*WORK TO DO*
Reproduce every one of the following rows word for word, leaving nothing out and changing nothing.

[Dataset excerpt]
_ _ _ _ _

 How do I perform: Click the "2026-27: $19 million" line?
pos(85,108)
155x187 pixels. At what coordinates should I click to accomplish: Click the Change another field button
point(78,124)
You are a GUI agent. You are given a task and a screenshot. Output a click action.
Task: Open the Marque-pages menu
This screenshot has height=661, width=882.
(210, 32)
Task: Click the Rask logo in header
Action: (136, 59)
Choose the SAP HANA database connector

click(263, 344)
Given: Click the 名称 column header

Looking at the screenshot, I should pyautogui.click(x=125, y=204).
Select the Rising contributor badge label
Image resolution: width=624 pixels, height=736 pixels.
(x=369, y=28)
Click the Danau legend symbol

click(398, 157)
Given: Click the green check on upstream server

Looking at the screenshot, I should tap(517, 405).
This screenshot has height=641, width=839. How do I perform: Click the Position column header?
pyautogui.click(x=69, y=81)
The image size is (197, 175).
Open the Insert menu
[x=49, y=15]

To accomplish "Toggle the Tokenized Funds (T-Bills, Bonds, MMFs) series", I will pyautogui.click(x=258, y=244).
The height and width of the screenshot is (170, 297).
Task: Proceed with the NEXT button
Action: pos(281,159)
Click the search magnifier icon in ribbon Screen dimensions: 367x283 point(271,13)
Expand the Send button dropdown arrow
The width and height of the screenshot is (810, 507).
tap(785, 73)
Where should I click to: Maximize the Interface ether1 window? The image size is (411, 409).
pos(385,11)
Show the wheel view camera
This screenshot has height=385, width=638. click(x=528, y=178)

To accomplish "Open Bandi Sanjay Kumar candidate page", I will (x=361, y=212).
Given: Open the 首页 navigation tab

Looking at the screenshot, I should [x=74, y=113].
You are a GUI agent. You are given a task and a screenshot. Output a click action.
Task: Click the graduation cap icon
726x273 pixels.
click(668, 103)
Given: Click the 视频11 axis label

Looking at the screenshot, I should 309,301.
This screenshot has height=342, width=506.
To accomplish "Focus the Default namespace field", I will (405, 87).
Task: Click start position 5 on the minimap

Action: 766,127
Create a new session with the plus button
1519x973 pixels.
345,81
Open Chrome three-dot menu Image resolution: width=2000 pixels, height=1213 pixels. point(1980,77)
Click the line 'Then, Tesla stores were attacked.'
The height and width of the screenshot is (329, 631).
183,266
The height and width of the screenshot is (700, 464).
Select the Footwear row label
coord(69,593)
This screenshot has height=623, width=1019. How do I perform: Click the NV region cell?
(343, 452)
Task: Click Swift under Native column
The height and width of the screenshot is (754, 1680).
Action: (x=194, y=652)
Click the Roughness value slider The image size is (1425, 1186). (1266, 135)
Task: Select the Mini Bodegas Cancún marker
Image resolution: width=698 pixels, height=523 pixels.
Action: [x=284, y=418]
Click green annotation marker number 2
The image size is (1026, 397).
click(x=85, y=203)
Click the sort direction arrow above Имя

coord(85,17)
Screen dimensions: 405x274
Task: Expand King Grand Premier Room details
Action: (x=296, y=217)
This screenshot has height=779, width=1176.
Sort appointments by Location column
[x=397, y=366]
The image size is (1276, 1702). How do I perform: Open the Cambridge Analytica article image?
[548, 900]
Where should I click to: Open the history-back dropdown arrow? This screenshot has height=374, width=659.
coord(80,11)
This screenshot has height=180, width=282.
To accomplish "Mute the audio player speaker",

_ _ _ _ _

*WRITTEN ANSWER*
 How do I perform: Click the "2026-27: $19 million" line?
pos(85,108)
155x187 pixels. At what coordinates should I click to accomplish: Click the Change another field button
point(78,124)
You are a GUI agent. You are given a task and a screenshot. Output a click action.
Task: Open the Marque-pages menu
This screenshot has height=661, width=882.
(210, 32)
Task: Click the Rask logo in header
Action: (136, 59)
Choose the SAP HANA database connector

click(263, 344)
Given: Click the 名称 column header

Looking at the screenshot, I should pyautogui.click(x=125, y=204).
Select the Rising contributor badge label
Image resolution: width=624 pixels, height=736 pixels.
(x=369, y=28)
Click the Danau legend symbol

click(398, 157)
Given: Click the green check on upstream server

Looking at the screenshot, I should tap(517, 405).
This screenshot has height=641, width=839. How do I perform: Click the Position column header?
pyautogui.click(x=69, y=81)
The image size is (197, 175).
Open the Insert menu
[x=49, y=15]

To accomplish "Toggle the Tokenized Funds (T-Bills, Bonds, MMFs) series", I will pyautogui.click(x=258, y=244).
The height and width of the screenshot is (170, 297).
Task: Proceed with the NEXT button
Action: pos(281,159)
Click the search magnifier icon in ribbon Screen dimensions: 367x283 point(271,13)
Expand the Send button dropdown arrow
The width and height of the screenshot is (810, 507).
tap(785, 73)
Where should I click to: Maximize the Interface ether1 window? The image size is (411, 409).
pos(385,11)
Show the wheel view camera
This screenshot has height=385, width=638. click(x=528, y=178)

To accomplish "Open Bandi Sanjay Kumar candidate page", I will (x=361, y=212).
Given: Open the 首页 navigation tab

Looking at the screenshot, I should [x=74, y=113].
You are a GUI agent. You are given a task and a screenshot. Output a click action.
Task: Click the graduation cap icon
726x273 pixels.
click(668, 103)
Given: Click the 视频11 axis label

Looking at the screenshot, I should 309,301.
This screenshot has height=342, width=506.
To accomplish "Focus the Default namespace field", I will (405, 87).
Task: Click start position 5 on the minimap

Action: 766,127
Create a new session with the plus button
1519x973 pixels.
345,81
Open Chrome three-dot menu Image resolution: width=2000 pixels, height=1213 pixels. point(1980,77)
Click the line 'Then, Tesla stores were attacked.'
The height and width of the screenshot is (329, 631).
183,266
The height and width of the screenshot is (700, 464).
Select the Footwear row label
coord(69,593)
This screenshot has height=623, width=1019. How do I perform: Click the NV region cell?
(343, 452)
Task: Click Swift under Native column
The height and width of the screenshot is (754, 1680).
Action: (x=194, y=652)
Click the Roughness value slider The image size is (1425, 1186). (1266, 135)
Task: Select the Mini Bodegas Cancún marker
Image resolution: width=698 pixels, height=523 pixels.
Action: [x=284, y=418]
Click green annotation marker number 2
The image size is (1026, 397).
click(x=85, y=203)
Click the sort direction arrow above Имя

coord(85,17)
Screen dimensions: 405x274
Task: Expand King Grand Premier Room details
Action: (x=296, y=217)
This screenshot has height=779, width=1176.
Sort appointments by Location column
[x=397, y=366]
The image size is (1276, 1702). How do I perform: Open the Cambridge Analytica article image?
[548, 900]
Where should I click to: Open the history-back dropdown arrow? This screenshot has height=374, width=659.
coord(80,11)
This screenshot has height=180, width=282.
To accomplish "Mute the audio player speaker",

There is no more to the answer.